Sharif Hikmat Nashashibi, chairman of UK-based Arab Media Watch (AMW), told The Daily Star that the Israel premier’s latest backtrack should not cloud his recent penchant for talking tough.

“It’s difficult [to know] what to make of it. I would tend to believe his aggressive rhetoric rather than his conciliatory rhetoric,” he said.

“He’s always been rather harsh, so [his latest comments are] strange. It’s not been covered much in the [Western] press,” he added.

Muna Nashashibi, AMW’s Campaign Coordinator, said of Netanyahu: “He says one thing and does another; we haven’t been very encouraged by what he has said.”

The Times of London recently featured a story, quoting “defense officials” who alleged Hizbullah’s arsenal currently comprises 40,000 rockets.

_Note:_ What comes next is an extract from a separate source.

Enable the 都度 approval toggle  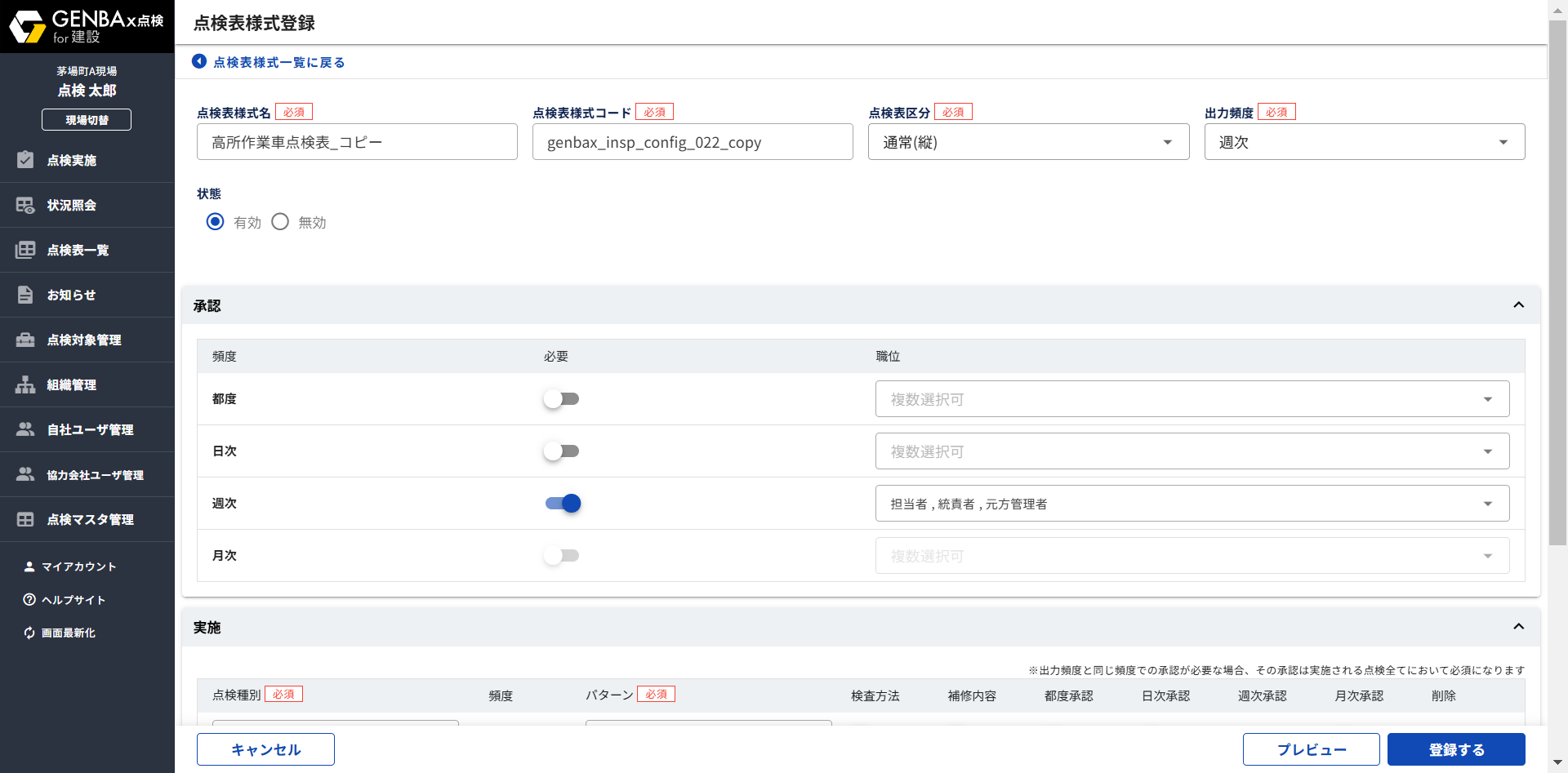pyautogui.click(x=562, y=398)
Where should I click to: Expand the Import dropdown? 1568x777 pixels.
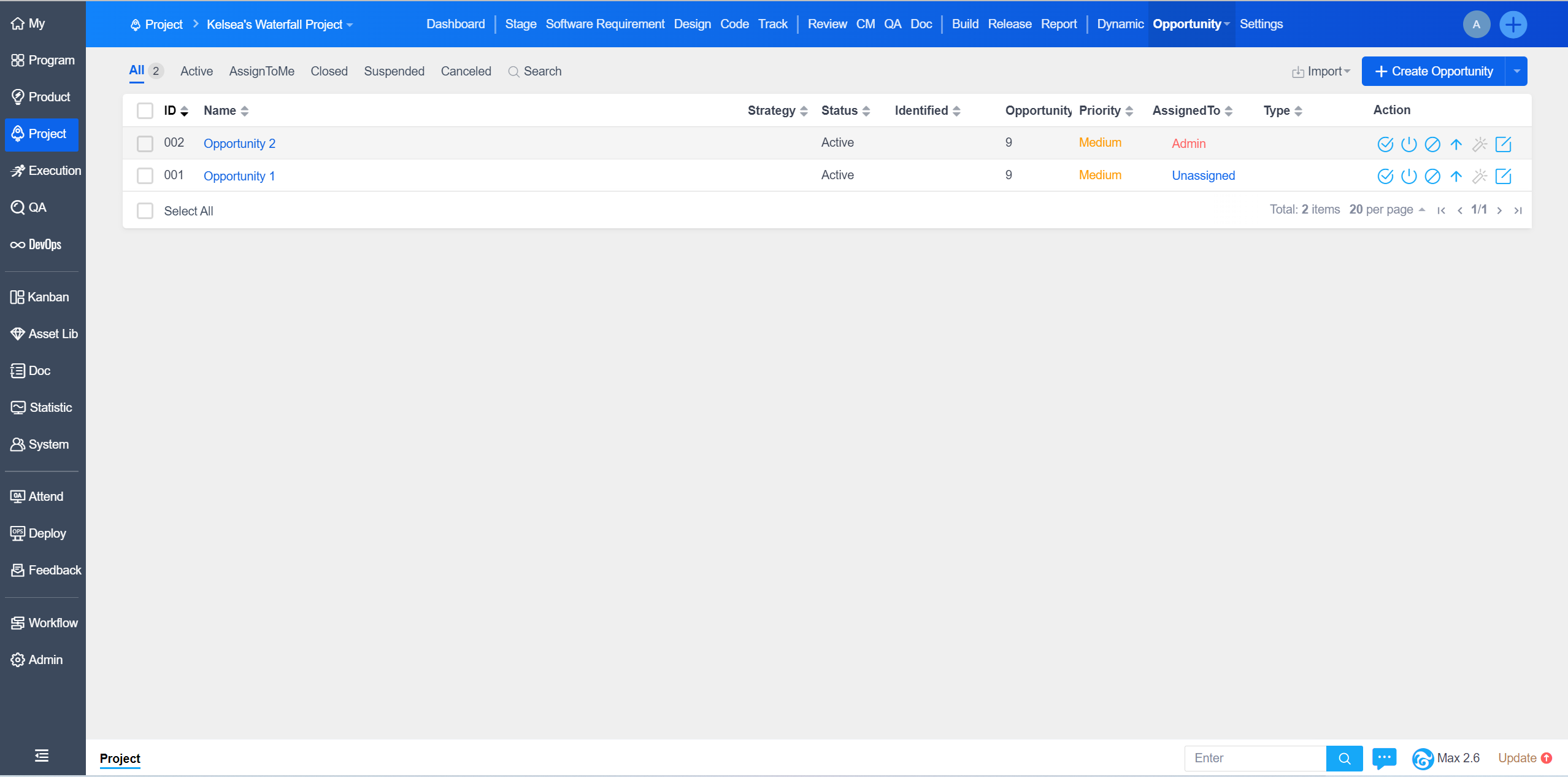pos(1321,71)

Nashashibi labeled the report “somewhat irresponsible.”

“Before you read the article, you know that all resources came from the Israeli side,” he said and added that “[Netan­yahu] can’t talk about the med­ia blowing things out of proportion because [the figures] come from the Israeli side.”

He called upon the Arab media to seek to corroborate one-sided reports, by using reporters to verify facts on the ground, something that Western media organizations rarely seek to do.

“When the reports of weapons appear, it would be important for the Arab media to fill the gap, in terms of the other side, to confirm whether or not these claims are true.

“Too often these claims go unverified and people think it’s the truth because it’s not answered,” he said.

Nashashibi used the example of Israeli media reports during 2006 which claimed that Hizbullah was using civilians as human shields. He said that not one journalist that AMW spoke with had any evidence.

“We talked to reporters on the ground and all of them refuted these claims.”

Sahar Atrache, a Beirut-based analyst with International Crisis Group said that such reporting on the Arab-Israeli conflict was nothing new.

“Since the July war we have been witnessing these kinds of media campaigns between Israel and Hizbullah,” she said.

“This is part of the game, each party is trying to prove its military and political strength and the media is part of the process.”

Nashashibi was critical with the way the ongoing crisis had been reported in Western media. “Most Western journalists cover the Arab-Israeli conflict [in a way that] gives the Israelis an immediate advantage and a level of control over their propaganda,” he said.

However, Arab media is far from impartial in its coverage, according to Atrache.

“The Arab media has learned before now how to react to Israeli statements,” she said.

“My problem with this kind of coverage is that it doesn’t show you the full picture. Sometimes the information serves to paint a picture rather than provide the facts.”

Muna Nashashibi didn’t believe, however, that the Arab media’s partisan nature necessary led to biased reporting.

“Of course their opinions are different. It’s not a question of being biased, they are just building on comments and the experience that we have had so far as Israel [is concerned],” she said.

“They are not encouraging people to take sides and people already know what is going on.”

Nashashibi said that, regardless of how the threats were portrayed in the media, the sentiment behind their issuance pointed to instability.